**EXTRACTED MATERIAL:**
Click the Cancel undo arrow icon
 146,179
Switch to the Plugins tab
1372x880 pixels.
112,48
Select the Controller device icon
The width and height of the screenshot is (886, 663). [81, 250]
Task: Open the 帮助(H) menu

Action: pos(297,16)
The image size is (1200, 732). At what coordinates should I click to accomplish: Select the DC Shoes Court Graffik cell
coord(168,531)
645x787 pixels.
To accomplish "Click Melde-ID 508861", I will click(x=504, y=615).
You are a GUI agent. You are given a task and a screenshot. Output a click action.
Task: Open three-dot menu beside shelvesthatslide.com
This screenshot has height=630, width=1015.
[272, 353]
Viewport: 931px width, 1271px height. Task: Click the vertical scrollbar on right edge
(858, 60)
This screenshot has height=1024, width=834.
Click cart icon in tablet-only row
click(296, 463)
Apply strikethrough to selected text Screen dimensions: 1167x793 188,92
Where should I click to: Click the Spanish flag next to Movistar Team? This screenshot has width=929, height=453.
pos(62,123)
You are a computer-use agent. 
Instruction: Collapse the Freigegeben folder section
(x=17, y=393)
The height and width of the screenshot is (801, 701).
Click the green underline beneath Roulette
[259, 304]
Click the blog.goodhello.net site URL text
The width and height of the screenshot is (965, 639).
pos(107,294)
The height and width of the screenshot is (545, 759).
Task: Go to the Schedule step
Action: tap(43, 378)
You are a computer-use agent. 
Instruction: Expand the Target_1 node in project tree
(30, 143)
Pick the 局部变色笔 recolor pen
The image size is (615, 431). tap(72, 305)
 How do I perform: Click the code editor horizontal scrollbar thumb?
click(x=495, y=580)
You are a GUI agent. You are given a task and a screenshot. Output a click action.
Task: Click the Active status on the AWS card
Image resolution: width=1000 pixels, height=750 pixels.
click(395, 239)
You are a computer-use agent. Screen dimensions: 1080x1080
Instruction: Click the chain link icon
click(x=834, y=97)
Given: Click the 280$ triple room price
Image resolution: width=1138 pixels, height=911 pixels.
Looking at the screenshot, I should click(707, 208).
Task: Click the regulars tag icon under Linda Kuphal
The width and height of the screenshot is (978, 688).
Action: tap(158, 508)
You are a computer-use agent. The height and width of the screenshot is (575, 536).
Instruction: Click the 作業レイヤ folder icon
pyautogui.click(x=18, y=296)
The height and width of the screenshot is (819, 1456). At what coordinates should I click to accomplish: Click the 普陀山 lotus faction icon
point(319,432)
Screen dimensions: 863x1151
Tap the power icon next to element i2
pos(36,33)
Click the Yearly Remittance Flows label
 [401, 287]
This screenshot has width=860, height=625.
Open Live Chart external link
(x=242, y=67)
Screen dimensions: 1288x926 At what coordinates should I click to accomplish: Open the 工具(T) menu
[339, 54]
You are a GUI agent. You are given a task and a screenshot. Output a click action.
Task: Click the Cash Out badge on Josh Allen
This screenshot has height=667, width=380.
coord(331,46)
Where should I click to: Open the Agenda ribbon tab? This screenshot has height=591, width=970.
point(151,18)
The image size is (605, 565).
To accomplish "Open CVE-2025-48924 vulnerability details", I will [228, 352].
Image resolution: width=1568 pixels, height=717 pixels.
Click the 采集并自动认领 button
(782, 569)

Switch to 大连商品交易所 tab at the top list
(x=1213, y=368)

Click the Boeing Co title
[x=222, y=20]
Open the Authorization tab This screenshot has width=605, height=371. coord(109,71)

**YOUR TASK:** All lines with the string "will" must be copied from the data.

**WRITTEN SOLUTION:**
To accomplish "Click Melde-ID 508861", I will click(x=504, y=615).
To accomplish "Open CVE-2025-48924 vulnerability details", I will [228, 352].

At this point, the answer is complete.